Russia said it had launched eight air strikes with Sukhoi warplanes overnight, hitting four Islamic State targets. According to the defence ministry Sukhoi-24M and Sukhoi-25 aircraft had flown eight sorties, hitting an ammunition depot near Idlib as well as a three-storey Islamic State command center near Hama.
It said a pinpoint strike had destroyed a facility located in the north of Homs aimed at rigging cars with explosives for suicide attacks.
Islamic State, which is based largely in the north and east of Syria, does not have a substantial presence in Hama or Homs.
A video released by the ministry on Thursday claiming to have captured some of the operation showed several explosions hitting targets on the ground.
But there were claims on Thursday that Russia was targeting areas held by an insurgent alliance that includes a group linked to al Qaeda, and not the Islamic State militants Moscow said it had hit.
Al-Mayadeen, a pro-Damascus television channel, said jets carried out at least 30 strikes against an insurgent alliance known as the Army of Conquest.
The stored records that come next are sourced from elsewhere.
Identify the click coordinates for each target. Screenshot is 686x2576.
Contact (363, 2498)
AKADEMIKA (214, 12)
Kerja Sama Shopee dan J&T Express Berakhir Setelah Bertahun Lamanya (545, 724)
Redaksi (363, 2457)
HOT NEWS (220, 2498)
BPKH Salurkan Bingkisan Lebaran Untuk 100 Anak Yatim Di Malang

The alliance includes the Nusra Front, al Qaeda's Syrian branch, but not Islamic State, which has declared a caliphate on swathes of Syria and Iraq.
The Army of Conquest has been advancing against government forces in northwestern Syria in recent months, and has support from regional countries that oppose both President Bashar al-Assad and Islamic State.
U.S. Senator John McCain on Thursday said Russia's initial air strikes in Syria targeted recruits in the Free Syrian Army rebel group backed by the United States. McCain, head of the Senate Armed Services Committee, said in an interview on CNN, that he can "absolutely confirm" that the Russian strikes had been against Free Syrian Army recruits, adding "we have communications with people there."
Russia's decision to join the war with air strikes on behalf of Assad is a major turning point in international involvement in the conflict.
The United States is leading a separate alliance waging an air war against Islamic State fighters, which means the Cold War superpower foes are now engaged in air combat over the same country for the first time since World War Two.
They say they have the same Islamic State enemies. But they also have very different friends, and opposing views of how to resolve a 4-year-old civil war that has killed more than 250,000 people and driven more than 10 million from their homes.
Washington and its allies oppose both Islamic State and Assad, believing he must leave power in any peace settlement. Moscow supports the Syrian president and believes his government should be the centerpiece of international efforts to fight extremist groups.
Russia says its air strikes are more legitimate than those of the U.S.-led alliance because they have Assad's blessing, and more effective because they can coordinate with government forces to find targets.